*** Opening Text ***
I have seen many samples to hard code the number of texture unit in the program. For example:
glActiveTexture(GL_TEXTURE0 + 0);
glBindTexture(GL_TEXTURE_2D, object1BaseImage);
glActiveTexture(GL_TEXTURE0 + 2);
glBindTexture(GL_TEXTURE_2D, object1NormalMap);
glActiveTexture(GL_TEXTURE0 + 4);
glBindTexture(GL_TEXTURE_2D, shadowMap);
The problem is that two simultaneously used textures may conflict with each other by using the same texture unit when rendering a scene. my question is how to automatically allocate the texture unit in OpenGL by implementing a class or function? since there are many different constants that define how many sampler object I can use:
GL_MAX_VERTEX_TEXTURE_IMAGE_UNITS,
GL_MAX_GEOMETRY_TEXTURE_IMAGE_UNITS,
GL_MAX_TESS_CONTROL_TEXTURE_IMAGE_UNITS,
GL_MAX_TESS_EVALUATION_TEXTURE_IMAGE_UNITS,
GL_MAX_TEXTURE_IMAGE_UNITS and
GL_MAX_COMBINED_TEXTURE_IMAGE_UNITS.
I am confused by the constants, isn't there should be a constant like GL_MAX_FRAGMENT_TEXTURE_IMAGE_UNITS
? I think I need to get the max number of texture unit when allocating it.
So there are two questions:
GL_MAX_FRAGMENT_TEXTURE_IMAGE_UNITS
.Any ideas? code snippet would be very appreciated.
How to write a class or function automatically allocate the texture unit using the constants.
This is easy: don't.
The "allocation" of texture image units is typically done by a convention set down by the program(s) you intend to use. You decide that unit 0 is where the diffuse texture goes; if a particular mesh&shader don't have a diffuse texture, you don't put something in unit 0. Unit 12 could be where shadow maps go.
*** Closing Text ***
Set of tasks:
a. Answer these from the OpenGL texture unit text:
(i) In the sample code, which texture unit is the shadow map bound to?
(ii) Which constant does the asker think should exist?
(iii) In the reply, which unit is given as a place for shadow maps?
b. Translate this sentence from the OpenGL texture unit text into Spanish: "You decide that unit 0 is where the diffuse texture goes; if a particular mesh&shader don't have a diffuse texture, you don't put something in unit 0."
c. Resume the OpenGL texture unit text, picking up right after its last sentence.
The data that comes next has nothing to do with the OpenGL texture unit text.
*** Opening Data block ***
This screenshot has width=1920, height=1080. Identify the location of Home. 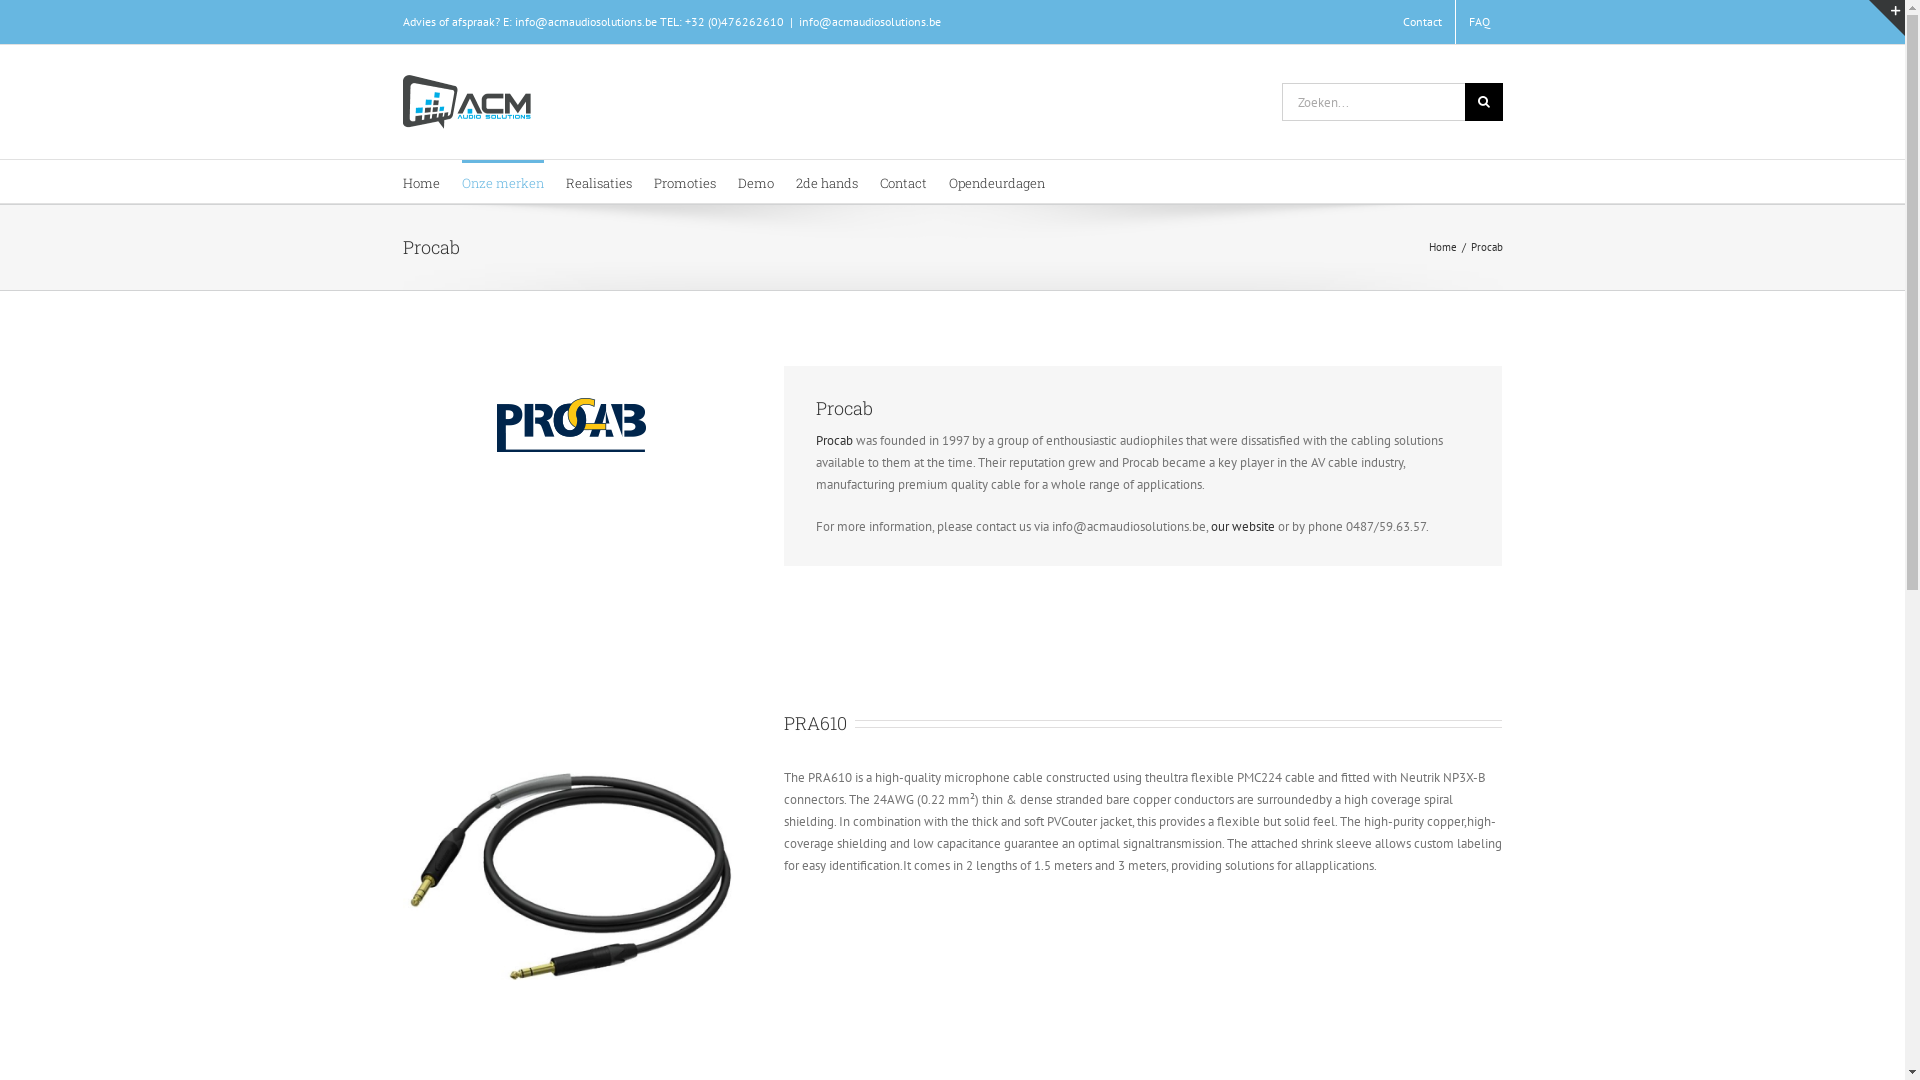
(420, 182).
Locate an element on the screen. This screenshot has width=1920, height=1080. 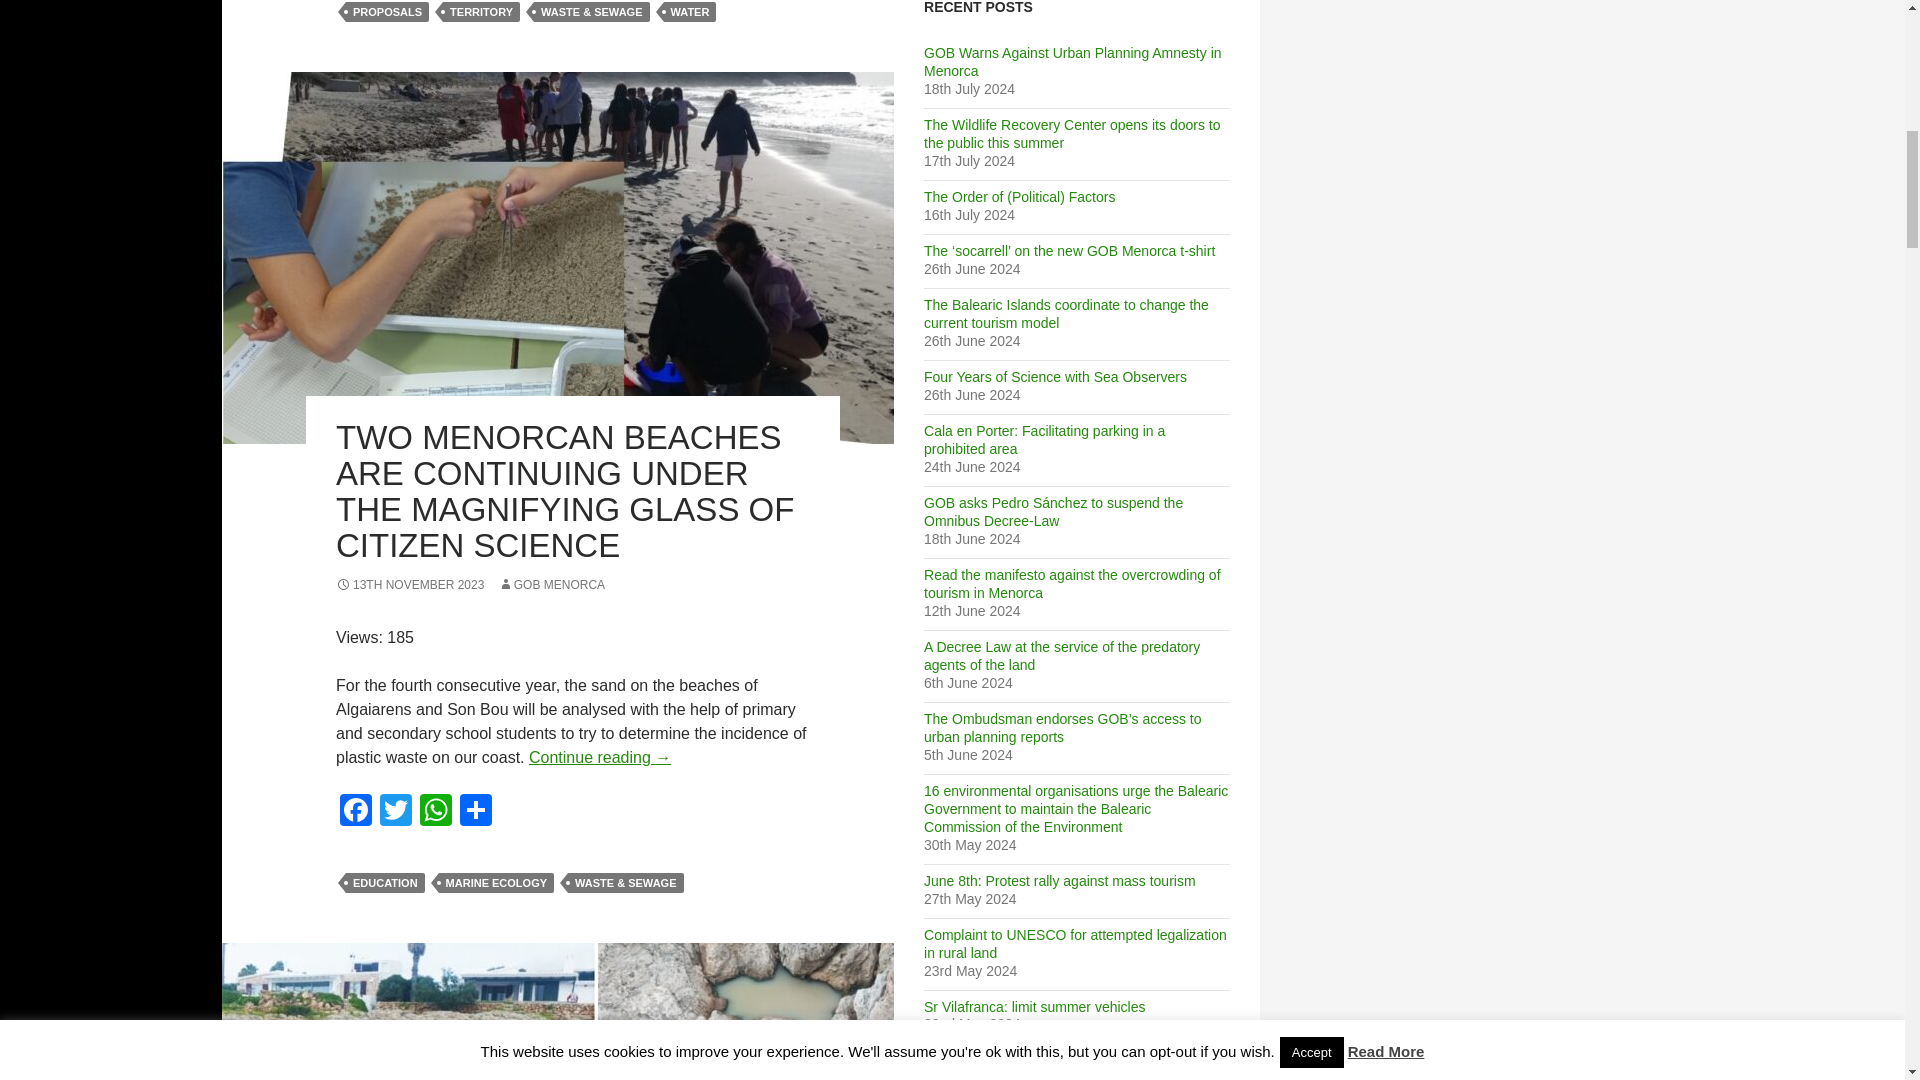
Twitter is located at coordinates (396, 812).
*** Closing Data block ***
Responses by task:
a.
(i) GL_TEXTURE0 + 4
(ii) GL_MAX_FRAGMENT_TEXTURE_IMAGE_UNITS
(iii) Unit 12

b. Tú decides que la unidad 0 es donde va la textura difusa; si una malla y un shader en particular no tienen textura difusa, no pones nada en la unidad 0.

c.
This is why shading_language_420pack allows you to set the texture unit directly within the shader. Even without that, you should generally set the sampler's texture unit after compiling the shader and don't move it.
No point in changing program state when you don't have to.
On 3.3+ hardware, you have no less than 48+ texture units available. You're not likely to run out.
since there are many different constants that define how many sampler object I can use:
No, there is one constant that defines how many "sampler object" you can use: GL_MAX_COMBINED_TEXTURE_IMAGE_UNITS
. That is the hard limit on the total number of texture image units that OpenGL provides. glActiveTexture
takes a number between GL_TEXTURE0
and GL_TEXTURE0+GL_MAX_COMBINED_TEXTURE_IMAGE_UNITS
.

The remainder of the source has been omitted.